* [WHAT NEEDS TO BE DONE]: The lines to repeat are those below from the one containing "Knoopsgatenelastiek (171, 226)" down to the one containing "[Aantal met 1 verminderen] (550, 483)", both included; reproduce them exactly and nothing else.

╭─ EXERCISE DATA

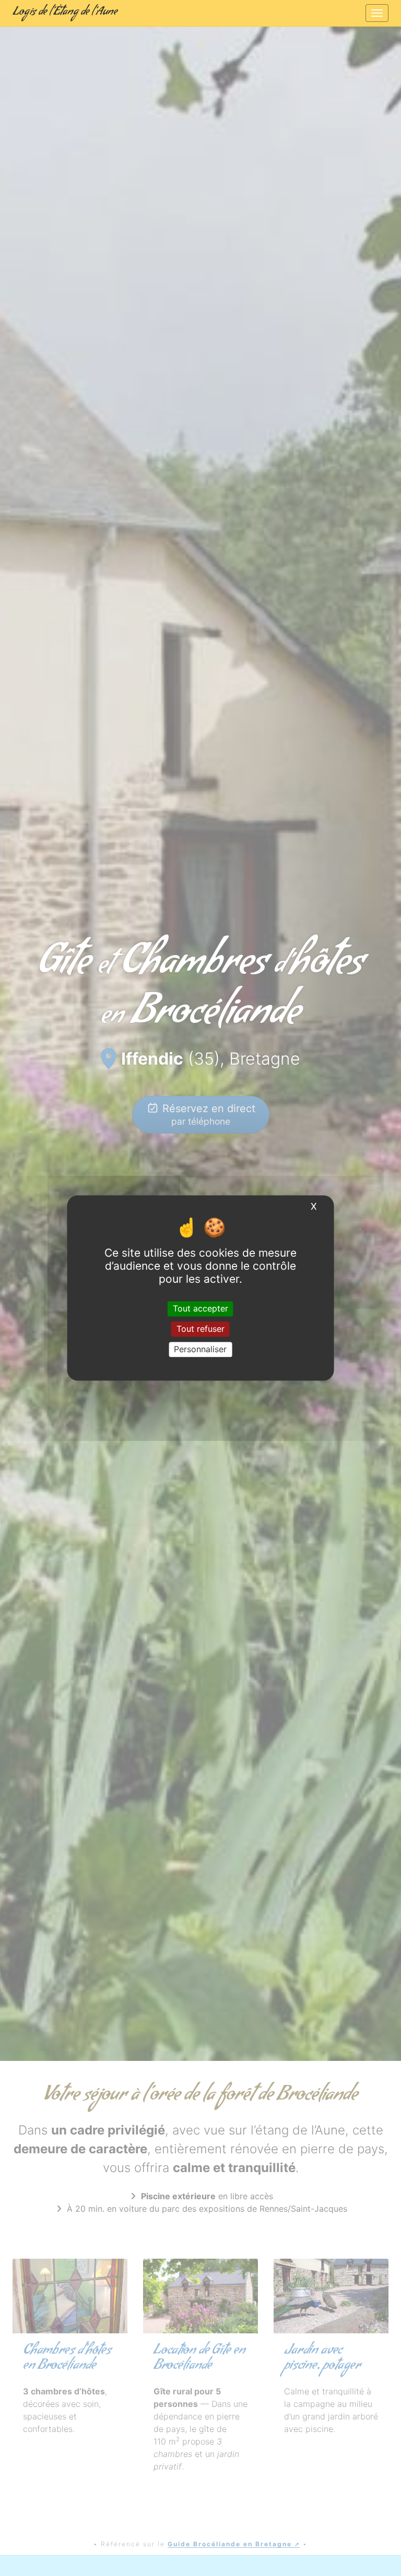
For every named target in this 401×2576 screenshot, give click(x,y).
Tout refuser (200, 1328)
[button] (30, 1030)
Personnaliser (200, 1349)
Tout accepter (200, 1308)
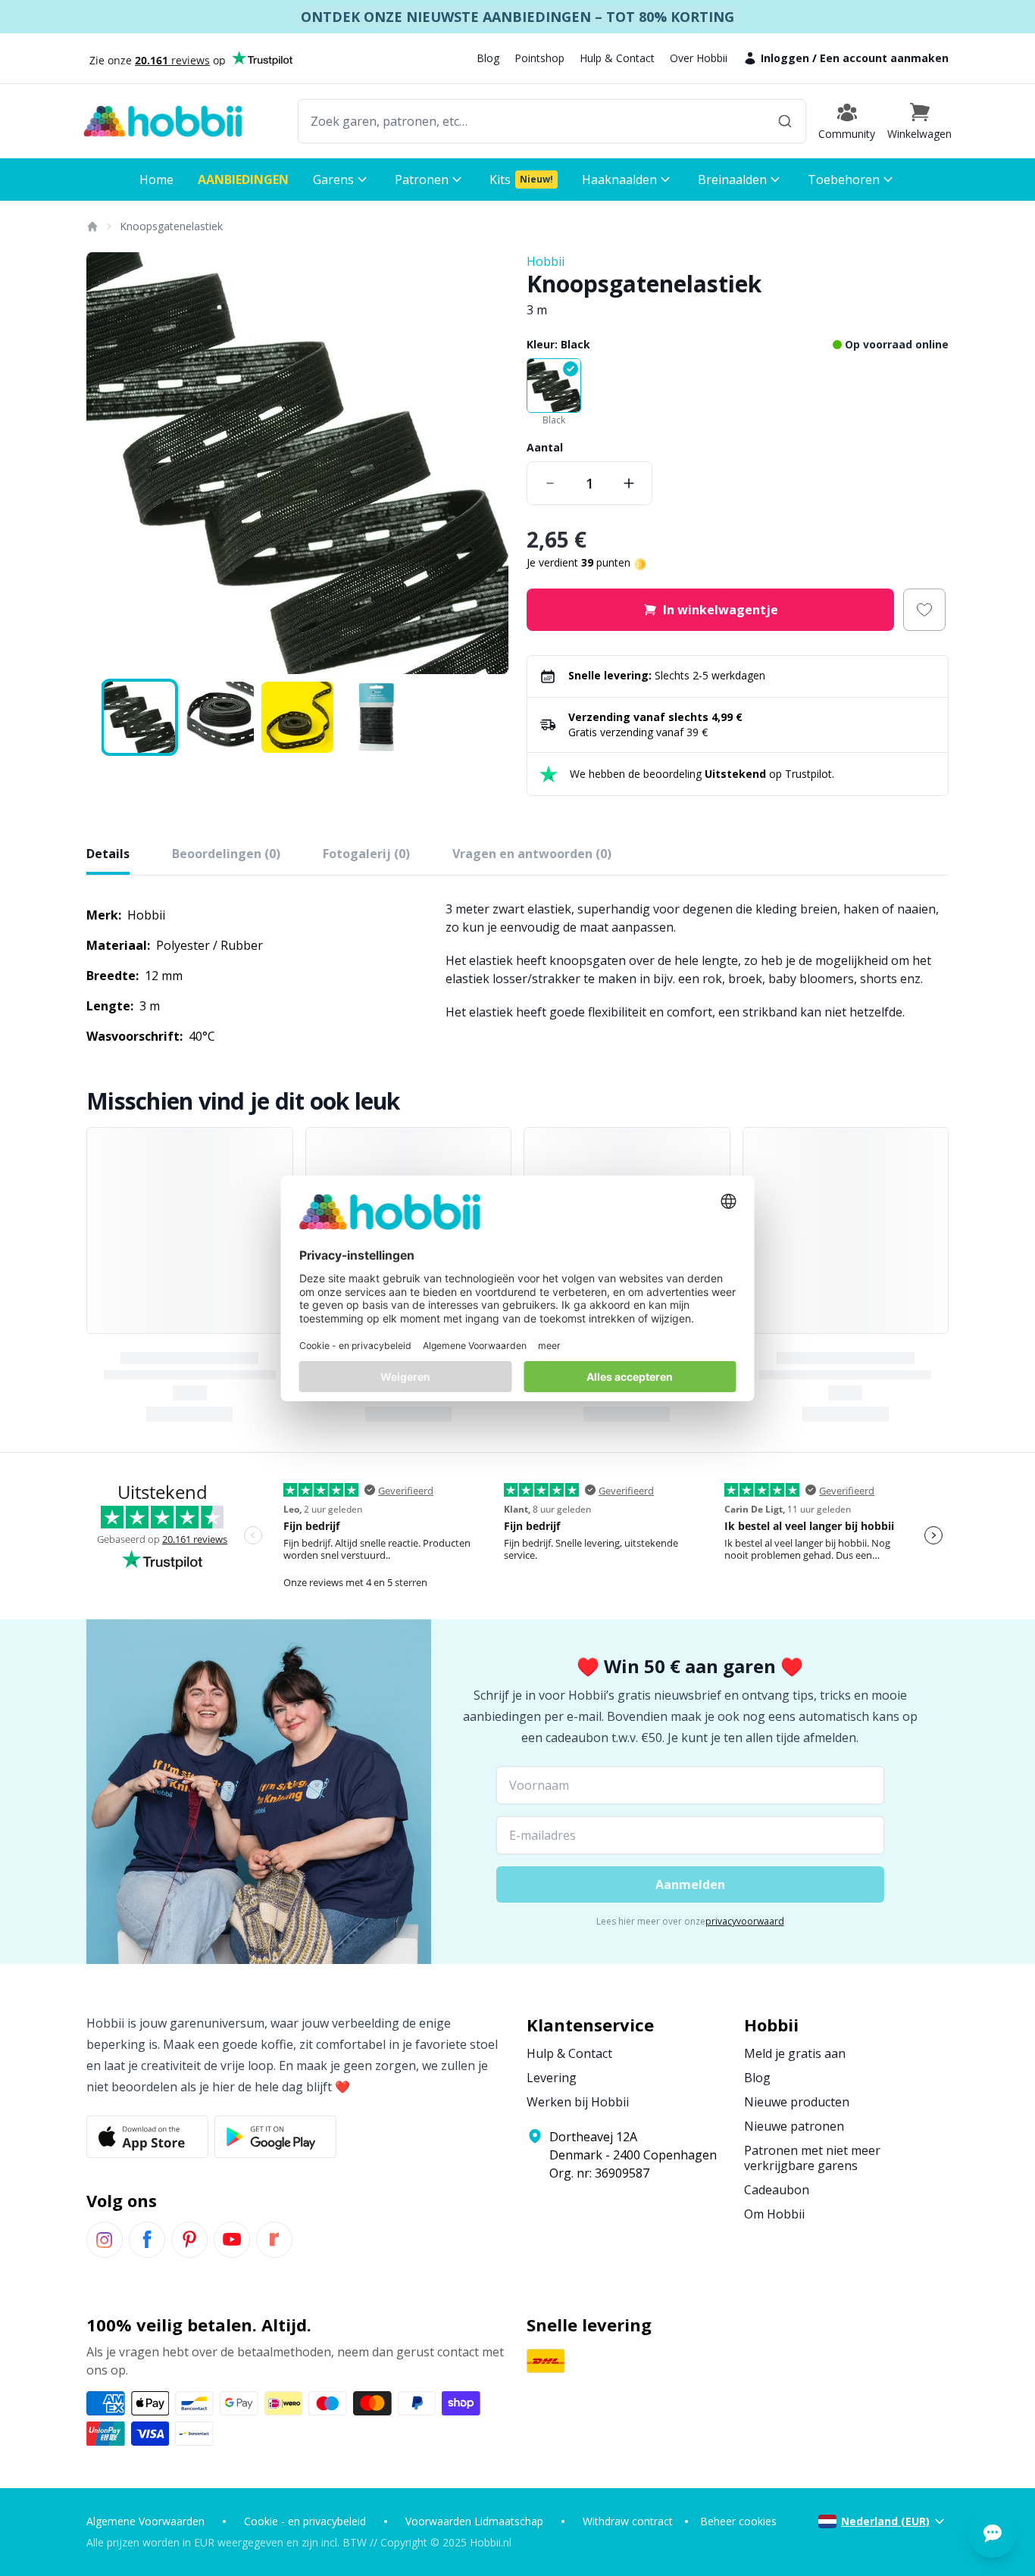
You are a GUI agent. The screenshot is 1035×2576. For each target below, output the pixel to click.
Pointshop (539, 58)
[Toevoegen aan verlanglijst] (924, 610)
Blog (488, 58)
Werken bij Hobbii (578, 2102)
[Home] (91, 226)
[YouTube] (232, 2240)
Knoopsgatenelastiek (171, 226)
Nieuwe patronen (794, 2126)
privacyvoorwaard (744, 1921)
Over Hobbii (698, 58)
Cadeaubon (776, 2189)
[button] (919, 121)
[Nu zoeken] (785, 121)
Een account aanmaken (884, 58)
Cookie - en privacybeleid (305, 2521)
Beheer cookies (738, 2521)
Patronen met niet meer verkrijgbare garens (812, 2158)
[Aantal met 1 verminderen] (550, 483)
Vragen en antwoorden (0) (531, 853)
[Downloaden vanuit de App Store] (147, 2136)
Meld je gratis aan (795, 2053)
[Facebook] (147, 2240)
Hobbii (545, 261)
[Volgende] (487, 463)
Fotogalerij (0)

╰─
╭─ EXERCISE DATA

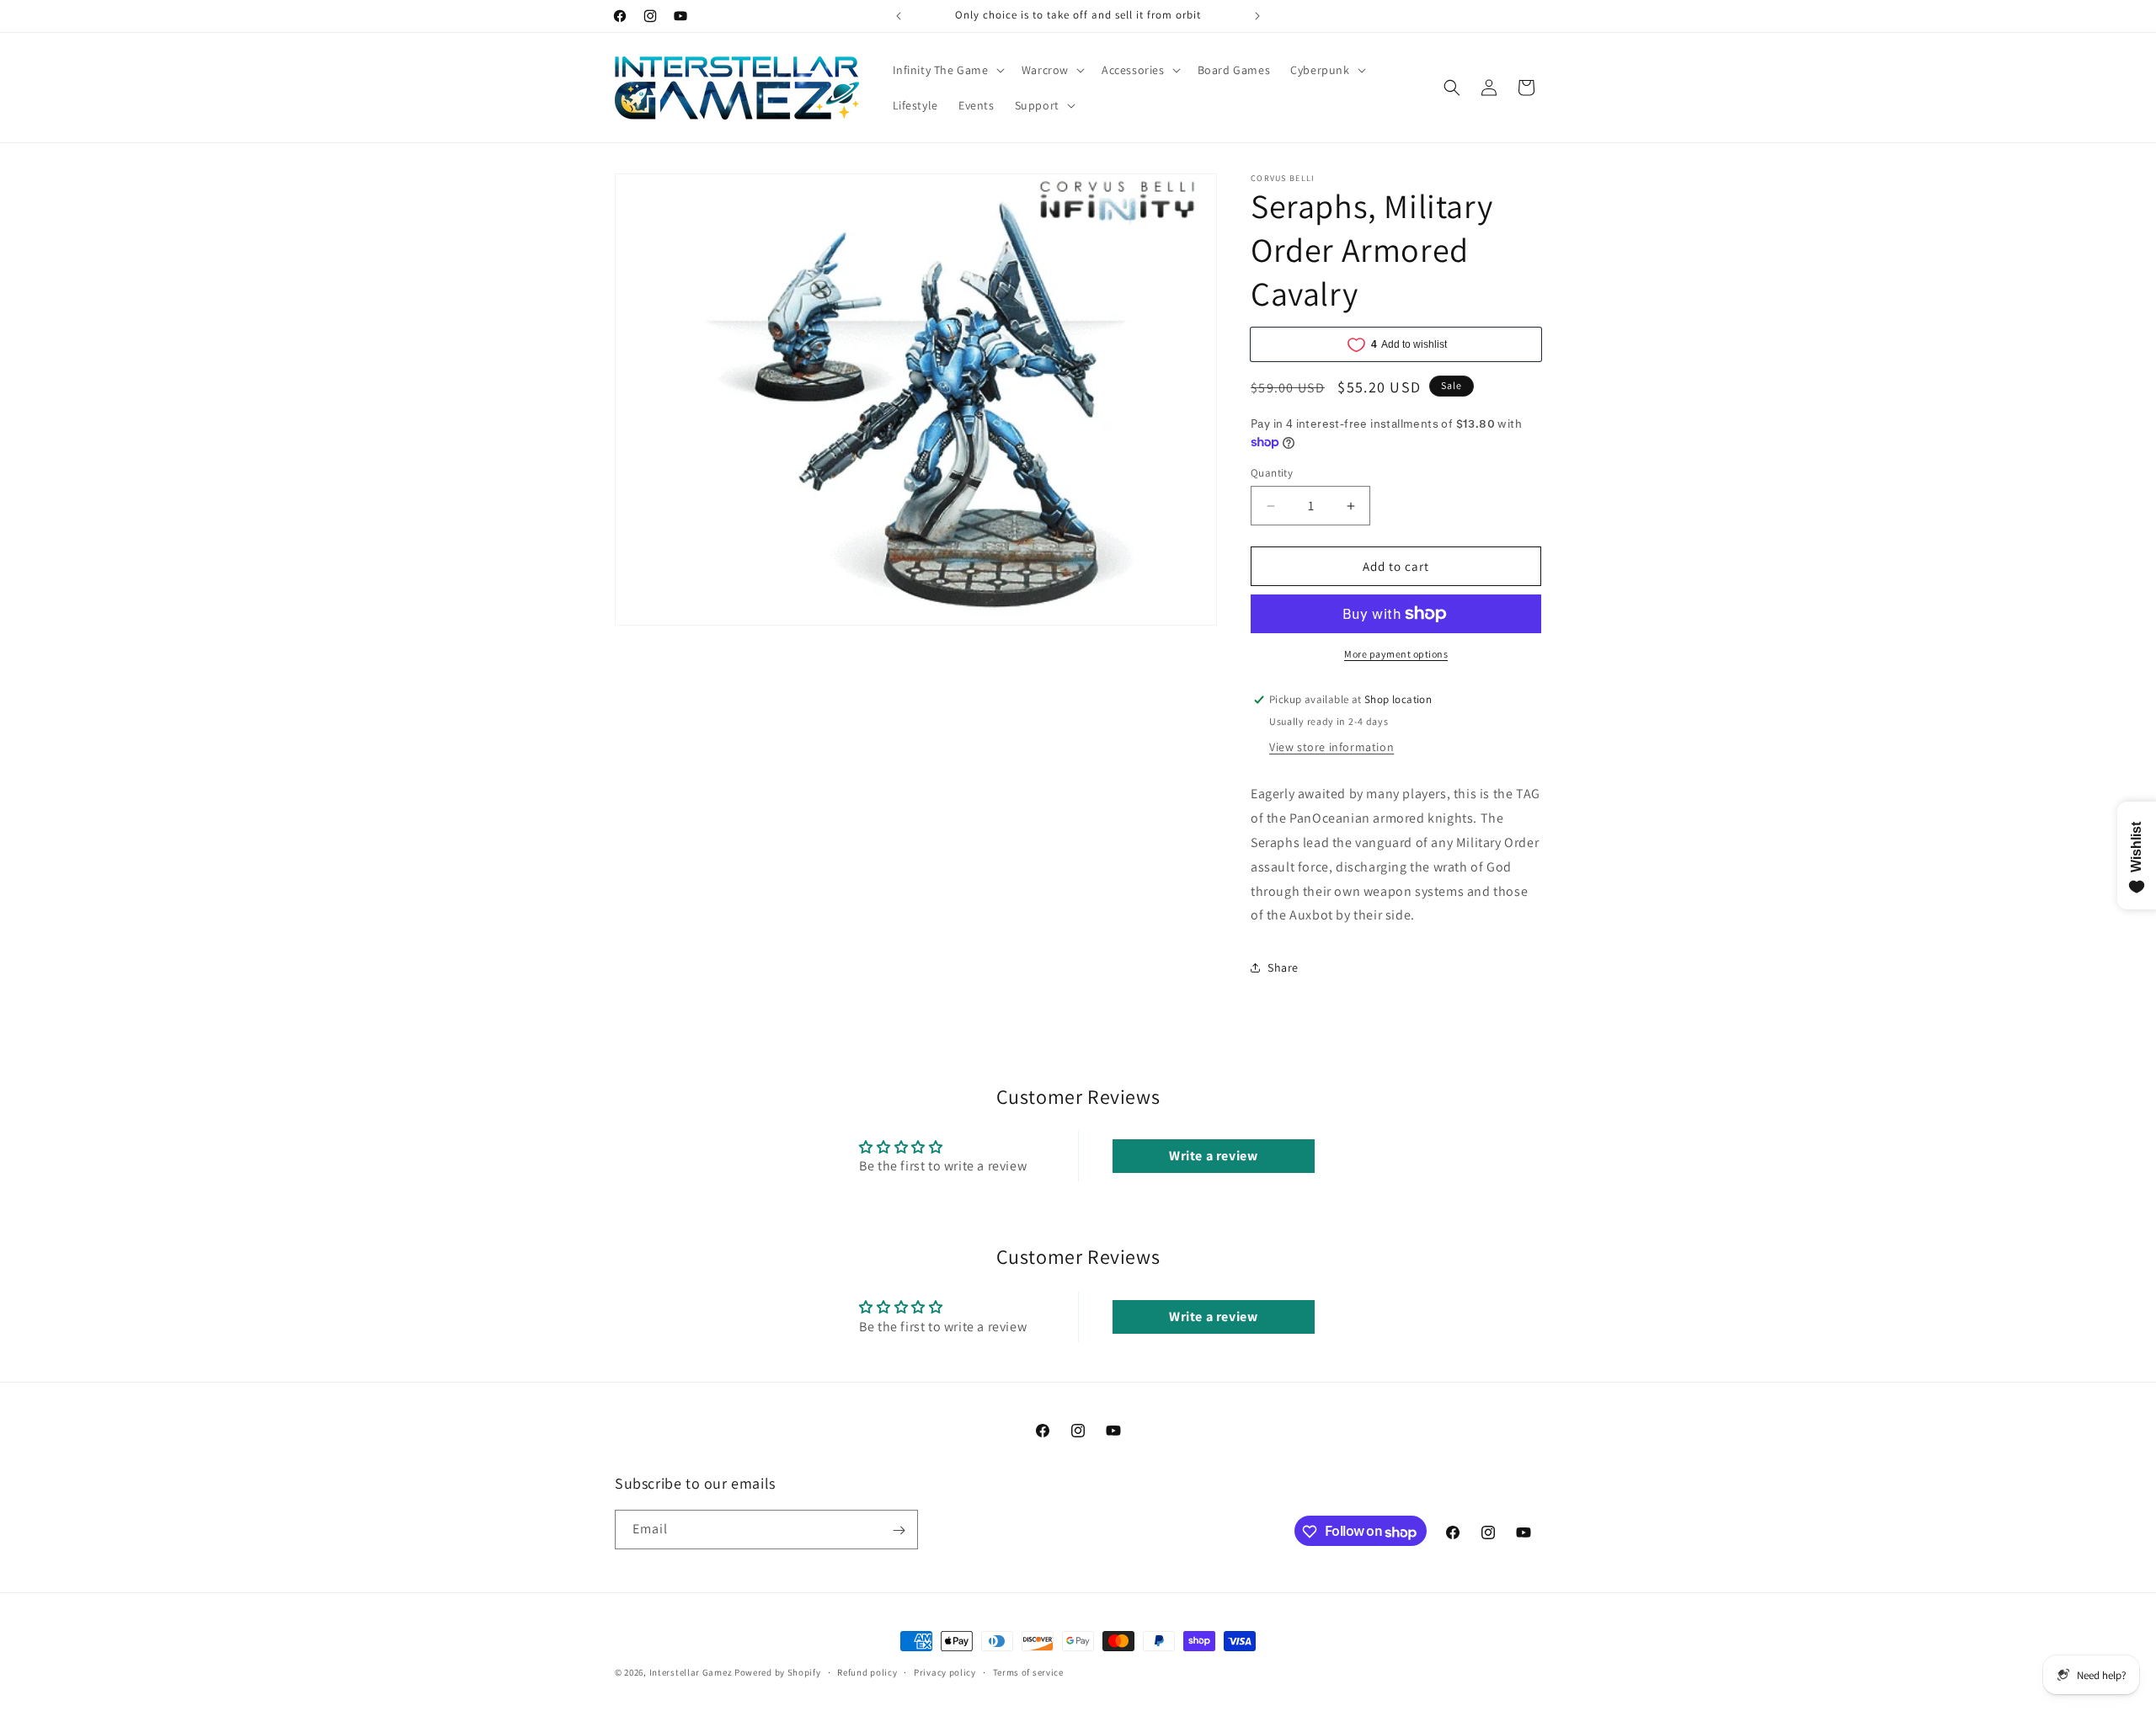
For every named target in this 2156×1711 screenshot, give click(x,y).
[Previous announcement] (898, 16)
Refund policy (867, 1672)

╰─

* [SOLUTION]:
Knoopsgatenelastiek (171, 226)
Nieuwe patronen (794, 2126)
privacyvoorwaard (744, 1921)
Over Hobbii (698, 58)
Cadeaubon (776, 2189)
[button] (919, 121)
[Nu zoeken] (785, 121)
Een account aanmaken (884, 58)
Cookie - en privacybeleid (305, 2521)
Beheer cookies (738, 2521)
Patronen met niet meer verkrijgbare garens (812, 2158)
[Aantal met 1 verminderen] (550, 483)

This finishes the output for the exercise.